Ci si dimentica spesso di come è cominciata la fortuna di Venezia. I primi abitanti si rifugiarono su queste isole in una laguna inospitale, in fuga dalle orde barbariche. Non c'era possibilità di coltivare il terreno o di allevare bestiame. Quindi?
La principale forma di ricchezza per Venezia nell’XI secolo era costituita dal commercio del sale, ricavato dai giacimenti di acqua salata, le cosiddette saline, in gran parte all’inizio, di proprietà delle grandi abbazie.
Lo Stato era intervenuto in questo commercio con un interessamento diretto, allo scopo non solo economico, ma anche politico nell’assunzione di un monopolio così fondamentale per la vita della città.
”Questo popolo”, si diceva dei veneziani, “non ara, non semina, nè vendemmia, eppure ha tanta ricchezza”.
Poteva sembrare un paradosso per un’economia basata sui prodotti agricoli, com’era in genere quella medioevale.

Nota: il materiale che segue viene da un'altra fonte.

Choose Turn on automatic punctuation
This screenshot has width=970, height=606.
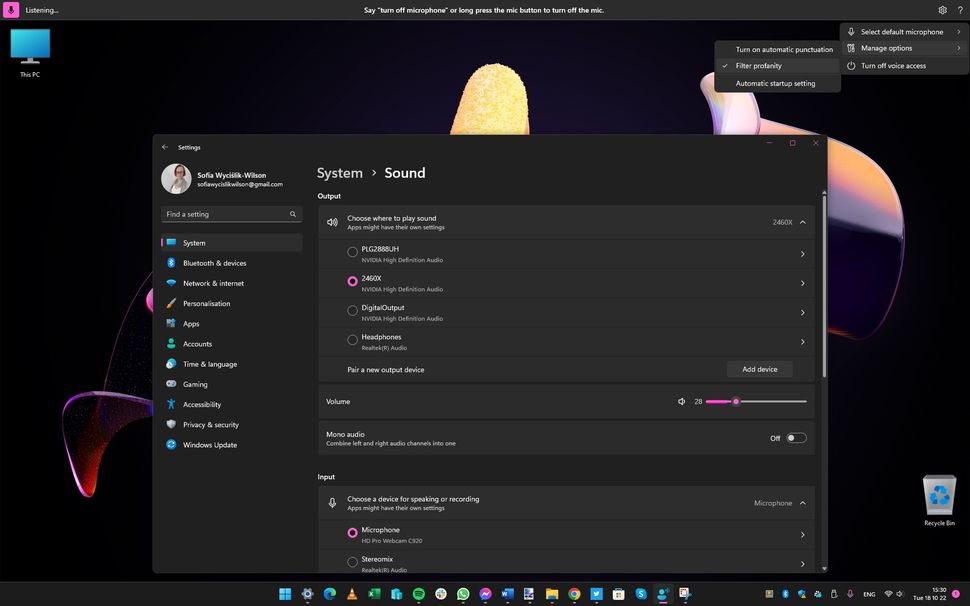point(783,49)
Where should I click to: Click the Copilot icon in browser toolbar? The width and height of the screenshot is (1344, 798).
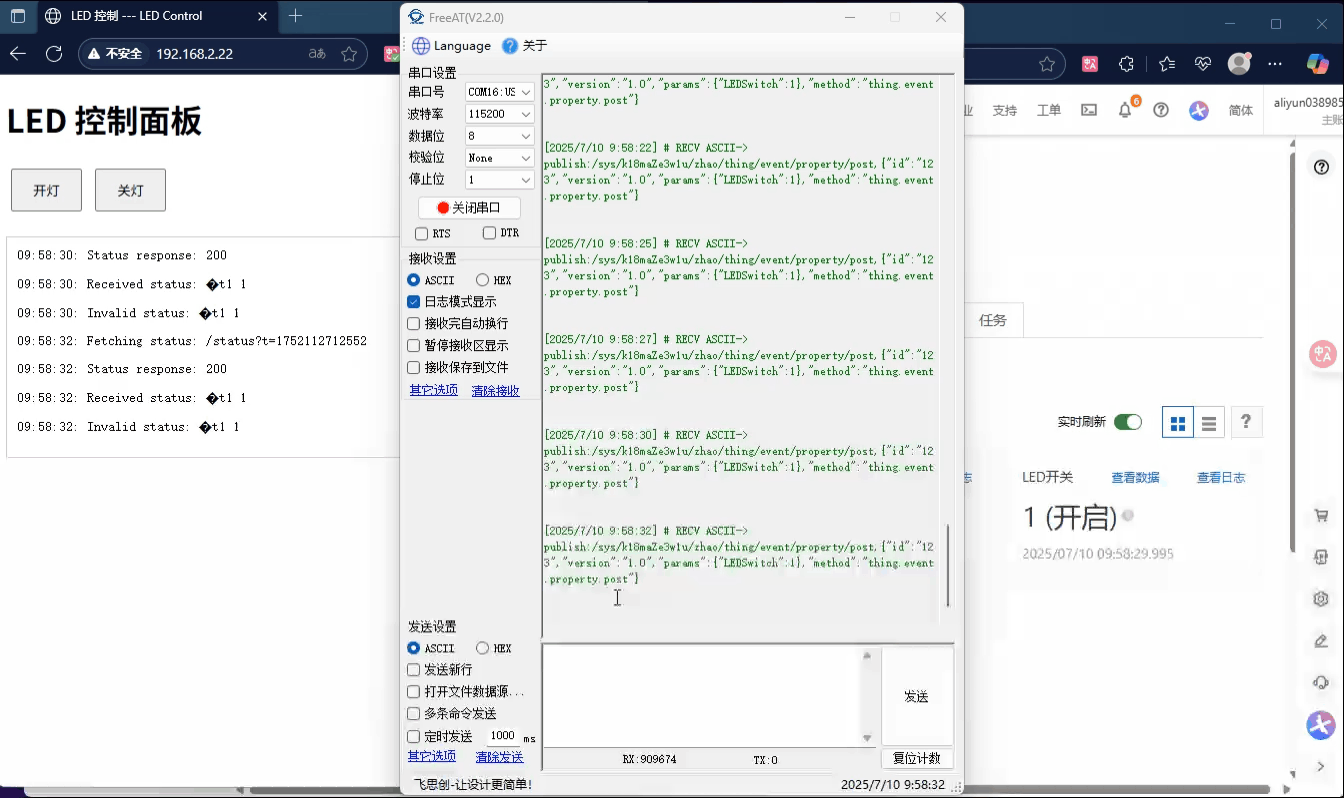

Venezia, nello scambio e nel monopolio di alcuni prodotti essenziali, ebbe un innato fiuto mercantile, una concezione così determinata dalla coscienza delle sue forze, ma anche delle sue debolezze.
Il difetto di altre risorse naturali costituiva in sostanza un incitamento pressante a fornire al traffico vivacissimo un carico di sale disponibile sul posto ad una clientela sempre assicurata.
Lo sviluppo del commercio del sale a Venezia, verso l'anno mille, non aveva equivalente in tutta Europa.
Questo fu l’inizio della grande storia di una grande, unica città Stato che divenne in seguito la fiera Serenissima.